Saturday, January 10, 2009

Homemade Granola

I hate it when they say you lose more weight if you eat breakfast because I am not a big breakfast eater. In the mornings I usually am not hungry for anything other than coffee (and sometimes treating myself with added soymilk). BUT - about a year ago, I caved and started buying the amazing Luna bars to keep in my desk at work. Eating one of these tasty treats at about 10:00 am each day really helped! I didn't get so hungry that I overate at lunch. I was really proud of my new routine that helped me stay on track. But at about $1 to $1.50 per bar, it started to get cost prohibitive to eat the Lunas every day.

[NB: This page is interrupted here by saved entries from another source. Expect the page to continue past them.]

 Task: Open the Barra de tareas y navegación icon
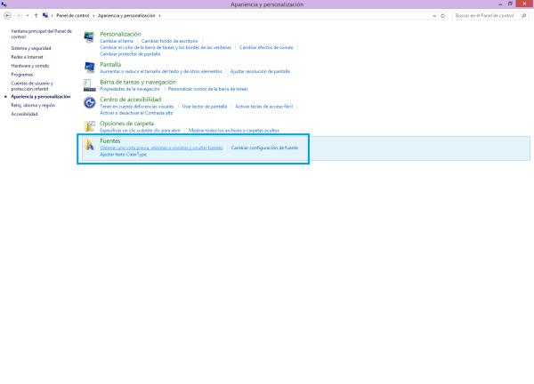point(89,85)
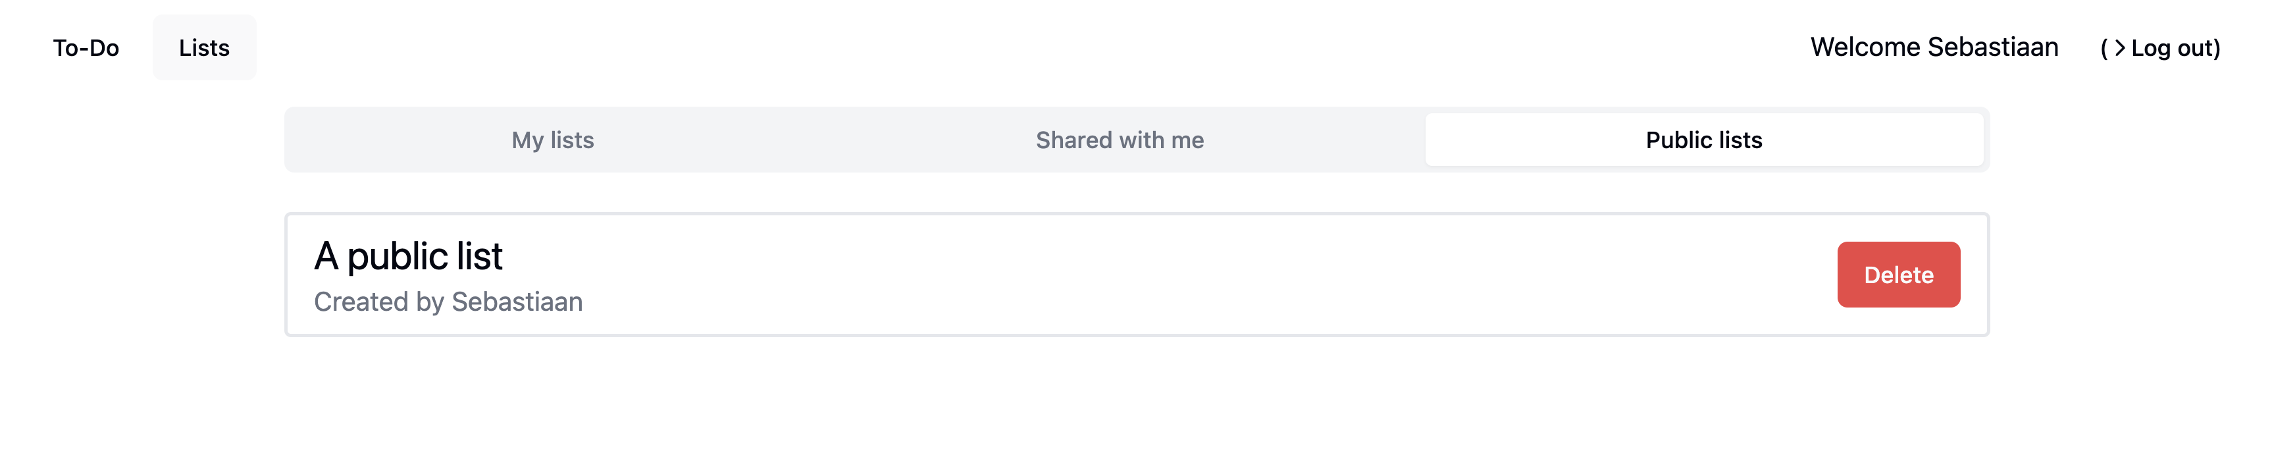Open the list titled A public list
The height and width of the screenshot is (457, 2272).
408,257
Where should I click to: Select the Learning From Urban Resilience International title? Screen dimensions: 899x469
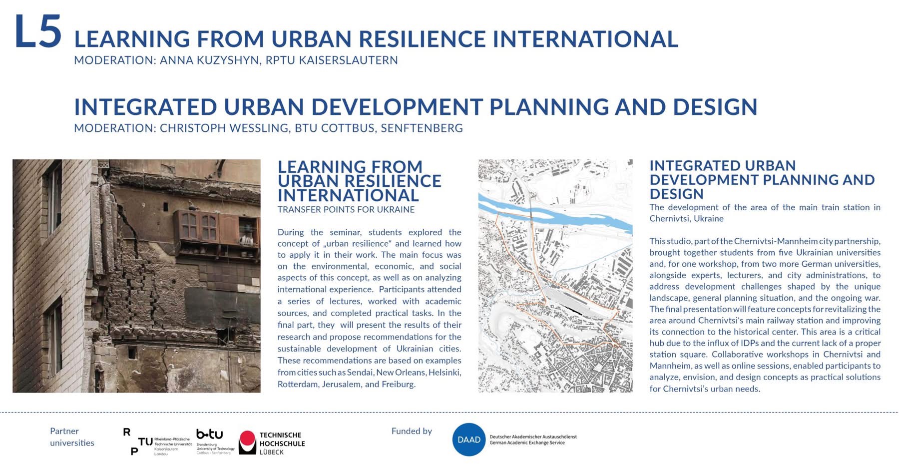click(376, 39)
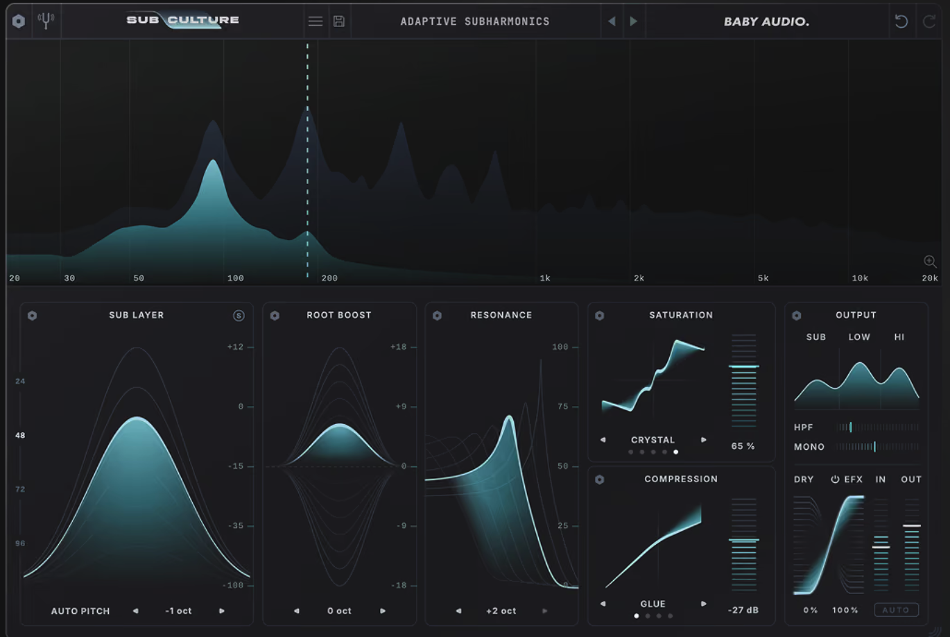Go to the next preset

pyautogui.click(x=633, y=22)
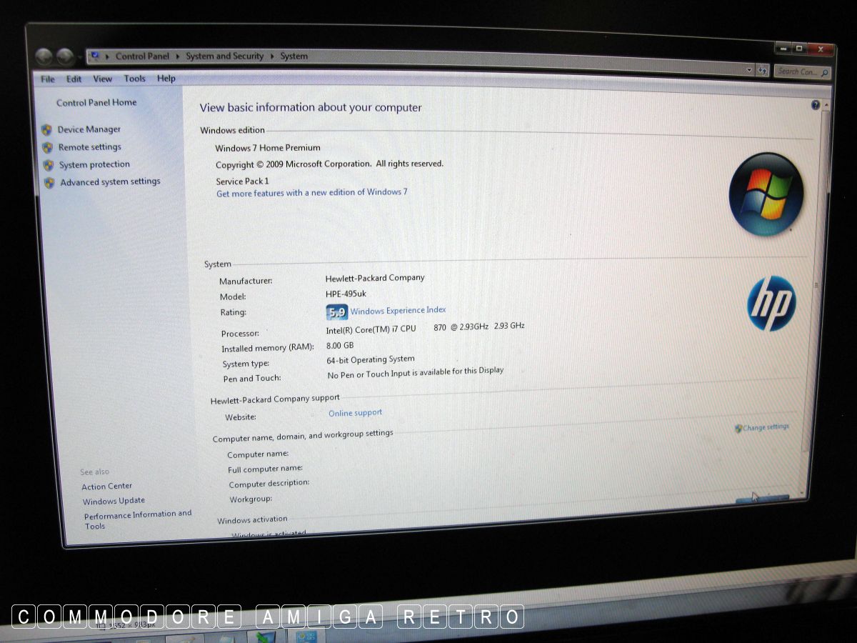
Task: Click the blue help question mark icon
Action: (816, 105)
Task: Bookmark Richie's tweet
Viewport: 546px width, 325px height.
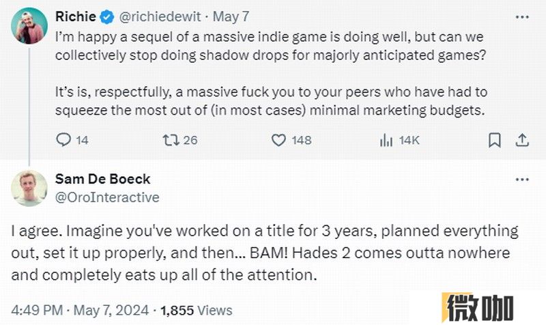Action: click(x=494, y=140)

So I discovered homemade granola.

There are lots of reasons to make your own granola....it's better for you, it's cheaper, it tastes better, and there's less packaging and waste.

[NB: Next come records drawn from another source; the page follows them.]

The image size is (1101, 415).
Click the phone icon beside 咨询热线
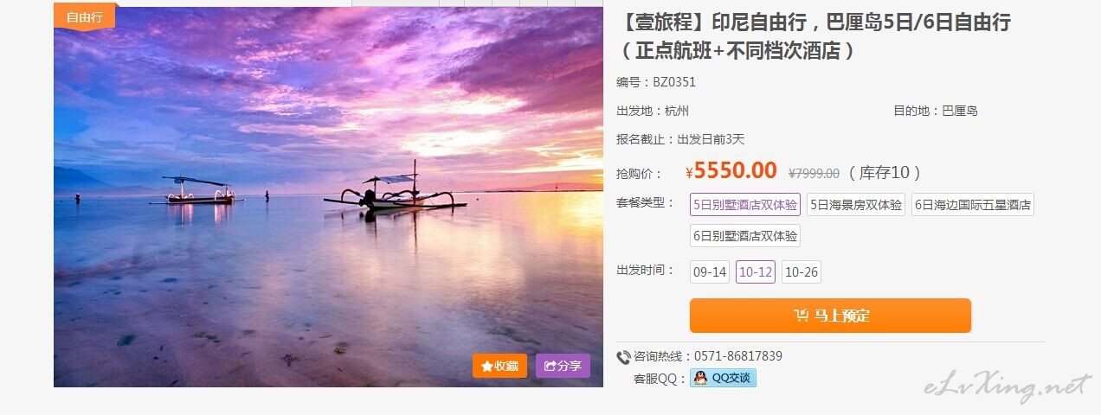623,357
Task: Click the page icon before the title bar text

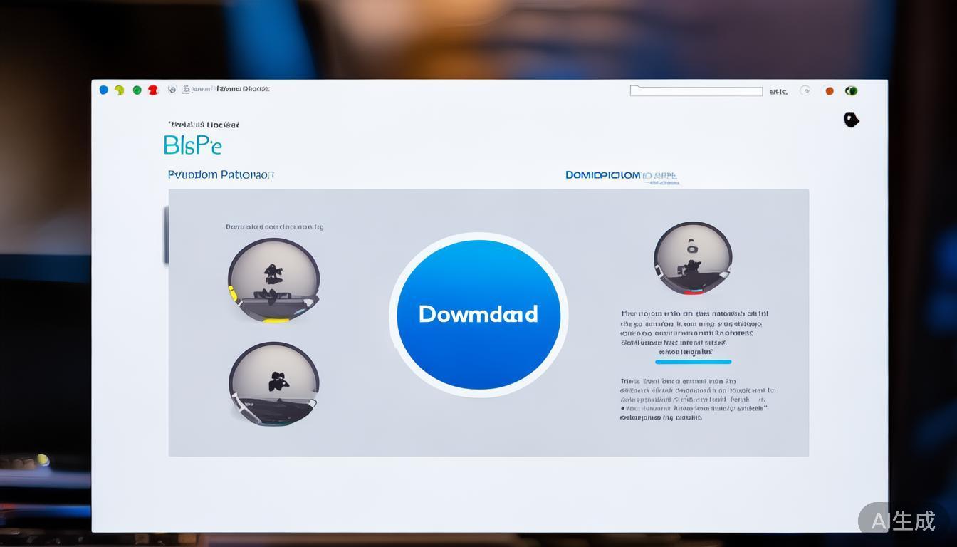Action: pos(187,90)
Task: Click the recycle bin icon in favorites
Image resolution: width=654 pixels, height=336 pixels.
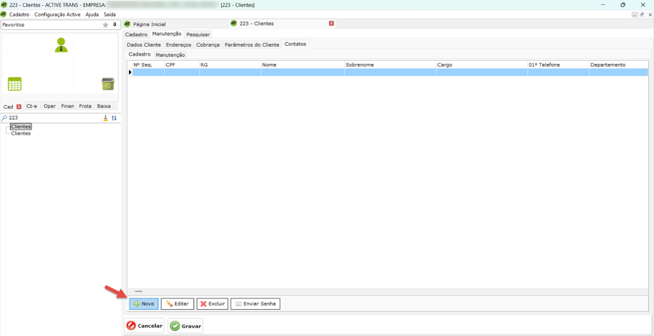Action: 108,84
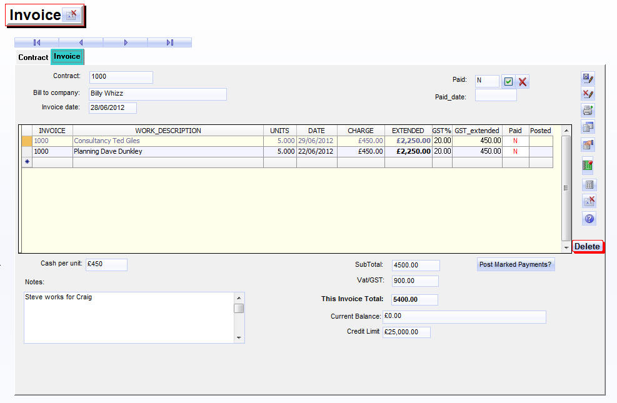This screenshot has width=617, height=403.
Task: Jump to the last record navigation button
Action: (169, 42)
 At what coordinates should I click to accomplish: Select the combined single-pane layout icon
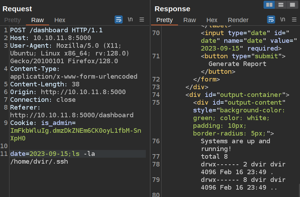pyautogui.click(x=292, y=5)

I first made homemade granola from an Emeril recipe and turned it into granola bars - because I wanted a close substitute for the Lunas. But this recipe had corn syrup, peanut butter, and other ingredients I really didn't want in my granola. And it was a pain pressing the mixture into the pan, cutting, and wrapping the granola bars.

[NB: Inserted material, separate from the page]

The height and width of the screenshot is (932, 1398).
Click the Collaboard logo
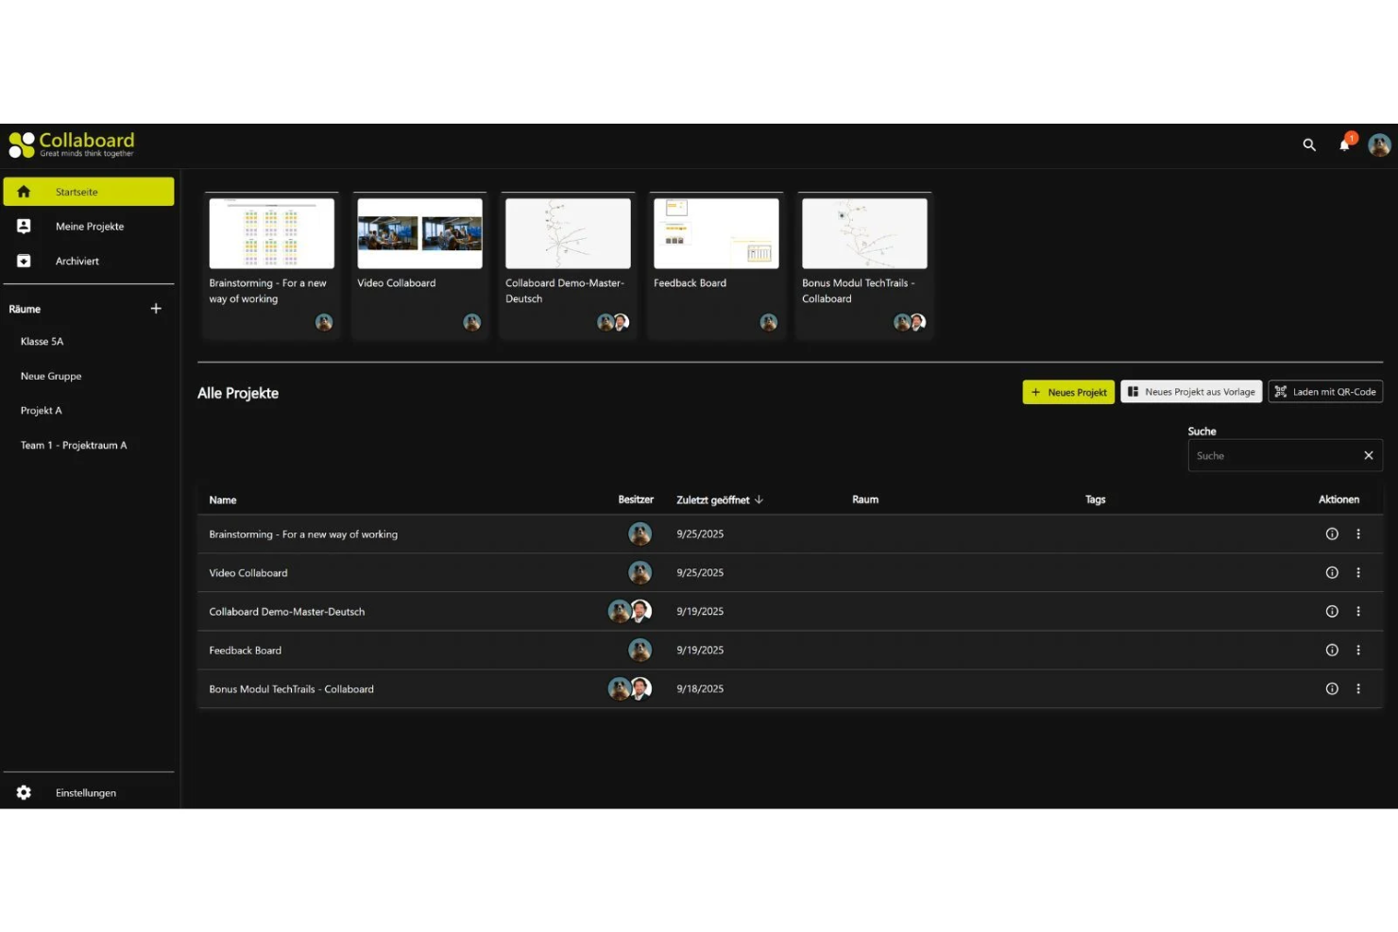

Then I found Nigella's chocolate peanut granola. Wow, it was the best granola I'd ever had. Served over greek yogurt with some fresh raspberries from my backyard...heaven.

Now, when I want granola, I just throw oats and whatever else I have on hand onto a pan and bake at 350 degrees for about 30 minutes, stirring frequently.

I cleaned out all the nuts and seeds in my freezer to make this batch -it includes raw peanuts, pecans, sunflower seeds, whole almonds, walnuts, cocoa powder, honey, brown rice syrup, brown sugar, salt, and cinnamon.


Even when I don't have yogurt in the fridge (like today), it's a protein packed breakfast that's portable and tasty all on its own. Stored in mason jars (less waste) it keeps for quite awhile (not that it's ever lasted long enough to determine a shelf life).